I have never tested the buffering behavior of
ifstream, but I would not be surprised if it reads 1MB or more at a time from the files.
For example, one way to come up with a heuristic for buffering is to look at the input and output latency (time to wait to get data). Waiting for data from the hard-drive can easily take millions of clock cycles on typical systems. Getting RAM data that is already cached (in cache memory) can take maybe around 50 clock cycles (but it depends on the level of cache and many other things). So, you have a ratio of about 1 million to 1 in the latency between where you get the data from (HDD) and where you are delivering it to (CPU cache). This means that the consumer (CPU) could read out 1 million bytes in the time it takes for the producer (HDD) to produce one chunk of data. So, if you make those chunks of data 1 million bytes in size (1MB), then you can compensate fully for the latency ratio between the producer and consumer. It's as simple as that. And that's why it would not surprise me if
ifstream buffered data at this rate, because it's a reasonable heuristic value that will work well on typical systems.

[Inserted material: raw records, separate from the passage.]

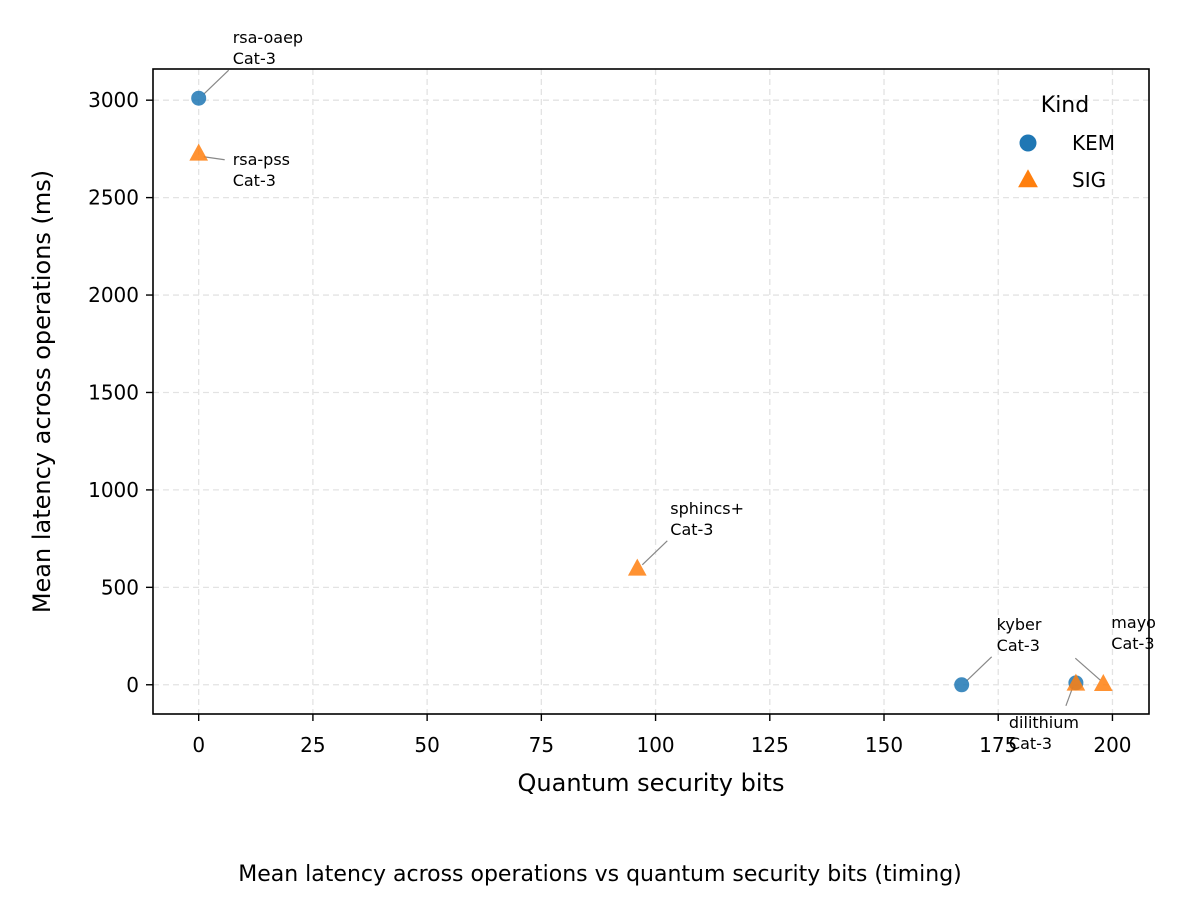 Image resolution: width=1200 pixels, height=900 pixels. I want to click on y-tick-label: 2000, so click(114, 295).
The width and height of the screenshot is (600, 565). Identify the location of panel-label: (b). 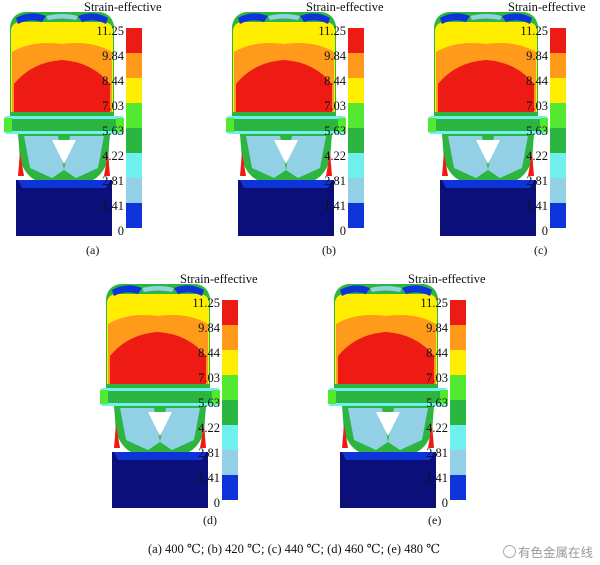
(329, 250).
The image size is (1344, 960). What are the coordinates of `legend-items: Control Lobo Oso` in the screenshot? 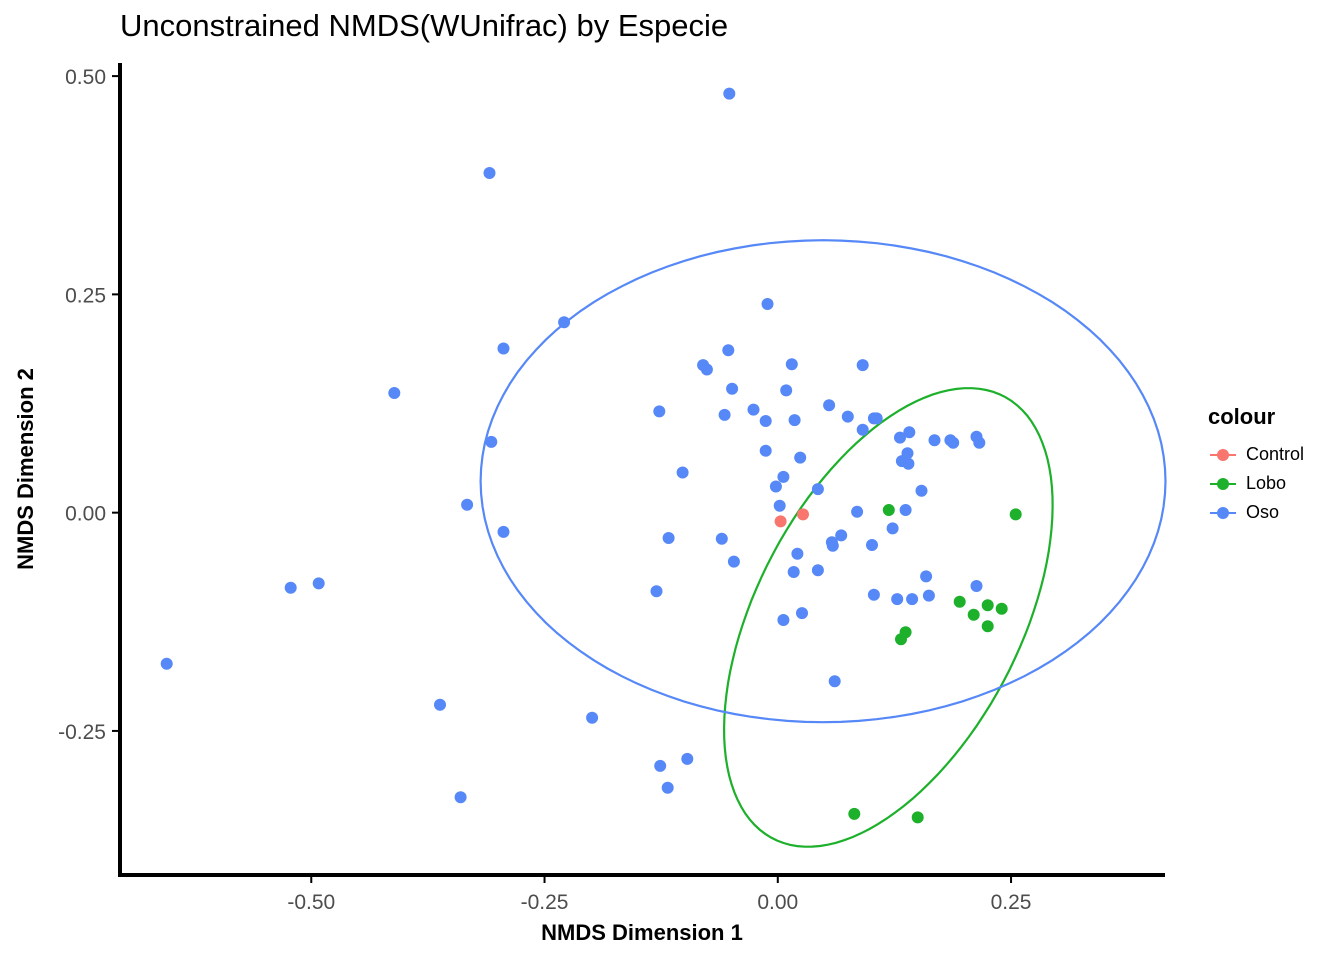 It's located at (1256, 484).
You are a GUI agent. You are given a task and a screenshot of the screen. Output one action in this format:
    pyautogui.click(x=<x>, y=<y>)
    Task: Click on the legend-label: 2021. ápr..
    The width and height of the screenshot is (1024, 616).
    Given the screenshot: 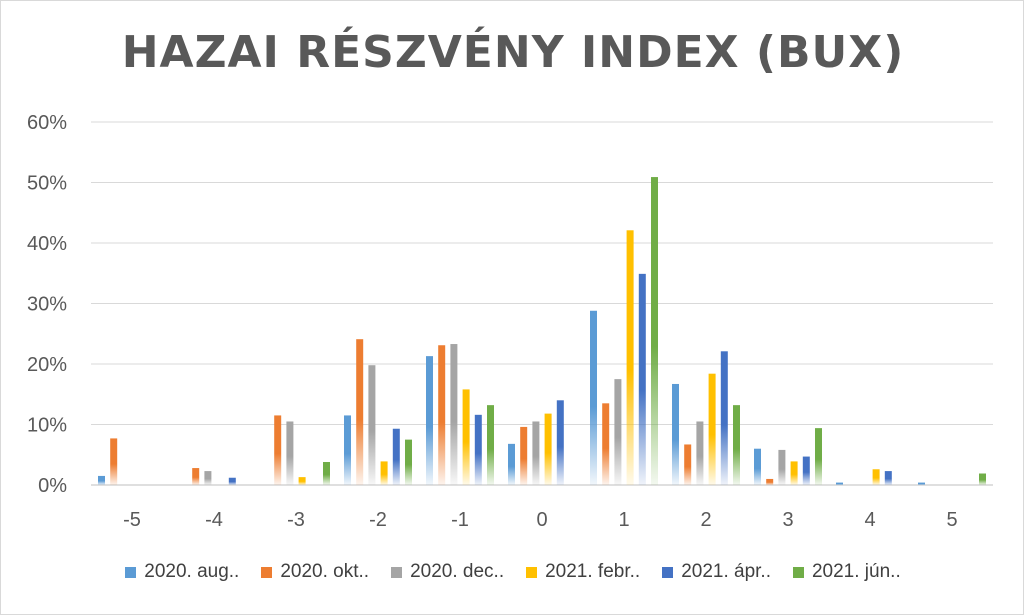 What is the action you would take?
    pyautogui.click(x=726, y=572)
    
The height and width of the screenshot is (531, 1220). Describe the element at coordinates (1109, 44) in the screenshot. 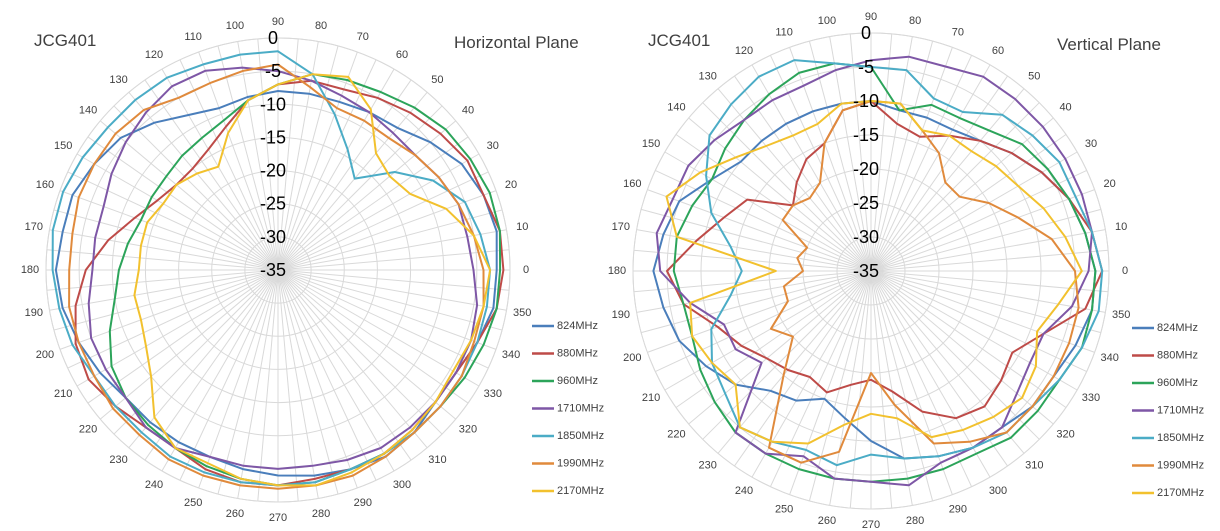

I see `plane-title: Vertical Plane` at that location.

If you want to manually reduce the buffer size, you can do so by providing your own, limited size, buffer to the stream object. As so:
std::ifstream in_file; // create buffer for 256 bytes only: char my_buffer; // give that to the file stream: in_file.rdbuf()->pubsetbuf(my_buffer, 256); // then, open the file: in_file.open("somefile.txt");
But this will slow down the overall reading process significantly if your buffer is too small.